La realtà – e i dati – però, ci dicono che non è così e che le quote rosa sono invece uno strumento indispensabile per colmare un gap che, in assenza di regolamentazioni, continuerebbe a mantenere la componente femminile fuori dalle sale del potere.

Uno studio condotto al Dipartimento di Psicologia dell’Università di Bologna e pubblicato su Social Pychological Bulletin mostra come l’influenza degli stereotipi di genere continui a influenzare la possibilità delle ragazze di avvicinarsi alla politica:

i risultati della nostra indagine mostrano la persistenza di un divario di genere tra le forme di partecipazione scelte da ragazze e ragazzi”, spiega Serena Stefani, prima autrice dello studio. “Questo apre interrogativi su quanto la trasmissione di ruoli di genere tradizionali possa influenzare le preferenze delle giovani generazioni nell’intraprendere determinate tipologie di azioni politiche o civiche”.

Dallo studio emerge infatti che i giovani uomini partecipano più spesso ad attività politiche convenzionali, legate ai partiti, e ad azioni dirette come proteste e manifestazioni, mentre le giovani donne partecipano più di frequente ad attività di impegno civico e ad azioni online. Ricerche realizzate in passato su questo tema avevano ipotizzato che fossero fattori come il reddito, l’accesso all’istruzione e il maggior impegno femminile nel lavoro domestico e di cura ad influenzare queste differenze. Ma la nuova indagine del gruppo di ricerca dell’Università di Bologna, analizzando anche i livelli di istruzione e socioeconomici del campione coinvolto, suggerisce invece che alla base di queste differenze possa esserci la pressione normativa del ruolo di genere.

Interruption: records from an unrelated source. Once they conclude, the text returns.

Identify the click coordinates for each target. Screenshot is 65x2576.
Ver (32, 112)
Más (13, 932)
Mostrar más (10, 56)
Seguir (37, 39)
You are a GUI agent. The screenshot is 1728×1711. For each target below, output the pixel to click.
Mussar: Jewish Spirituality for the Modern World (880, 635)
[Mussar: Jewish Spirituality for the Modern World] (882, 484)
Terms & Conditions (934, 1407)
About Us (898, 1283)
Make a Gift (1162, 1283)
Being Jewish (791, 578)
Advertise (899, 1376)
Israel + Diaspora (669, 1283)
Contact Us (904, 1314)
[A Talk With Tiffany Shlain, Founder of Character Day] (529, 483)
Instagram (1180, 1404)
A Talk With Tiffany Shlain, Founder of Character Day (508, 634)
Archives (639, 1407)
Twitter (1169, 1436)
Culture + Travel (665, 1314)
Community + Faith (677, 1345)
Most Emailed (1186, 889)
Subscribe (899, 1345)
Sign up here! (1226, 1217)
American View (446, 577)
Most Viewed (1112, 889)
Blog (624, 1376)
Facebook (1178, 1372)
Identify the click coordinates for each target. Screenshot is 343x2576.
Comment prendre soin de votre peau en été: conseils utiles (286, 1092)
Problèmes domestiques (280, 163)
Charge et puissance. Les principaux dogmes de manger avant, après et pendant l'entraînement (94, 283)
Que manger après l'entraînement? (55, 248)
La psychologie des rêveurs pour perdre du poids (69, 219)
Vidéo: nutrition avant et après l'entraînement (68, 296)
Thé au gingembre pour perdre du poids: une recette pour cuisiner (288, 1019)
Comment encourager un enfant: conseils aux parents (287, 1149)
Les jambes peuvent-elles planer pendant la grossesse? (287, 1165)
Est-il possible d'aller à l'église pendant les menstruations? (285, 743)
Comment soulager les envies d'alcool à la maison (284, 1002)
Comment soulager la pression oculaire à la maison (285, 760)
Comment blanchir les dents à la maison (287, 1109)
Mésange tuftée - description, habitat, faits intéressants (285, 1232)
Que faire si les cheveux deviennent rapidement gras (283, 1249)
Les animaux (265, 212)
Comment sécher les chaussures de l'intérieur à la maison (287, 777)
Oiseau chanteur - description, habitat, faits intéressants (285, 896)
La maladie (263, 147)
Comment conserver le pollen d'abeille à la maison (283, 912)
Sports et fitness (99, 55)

E questo vale solo per un Paese occidentale come l’Italia, ma pensiamo che – come denuncia Save the Children – la pandemia potrebbe aggravare la situazione di tutte quelle bambine che non possono nemmeno andare a scuola e che, secondo i dati, nei paesi a basso reddito avrebbero totalizzato mediamente il 22% in meno di giorni di scuola rispetto ai coetanei maschi.

Una denuncia che è arrivata durante il W20 summit, uno degli engagement group del G20, il vertice dei Capi di Stato e di Governo delle principali economie mondiali, che si è tenuto a Roma dal 12 al 15 luglio, il cui obiettivo era proprio

gettare la base per rappresentare gli uomini e le donne in maniera equa sia nel lavoro sia nella famiglia,

discutendo di lavoro e imprenditorialità femminile, accesso all’istruzione e ai servizi di cura, presenza paritaria nelle sale decisionali, divario salariale e tecnologico, di lotta agli stereotipi di genere e alla violenza sulle donne.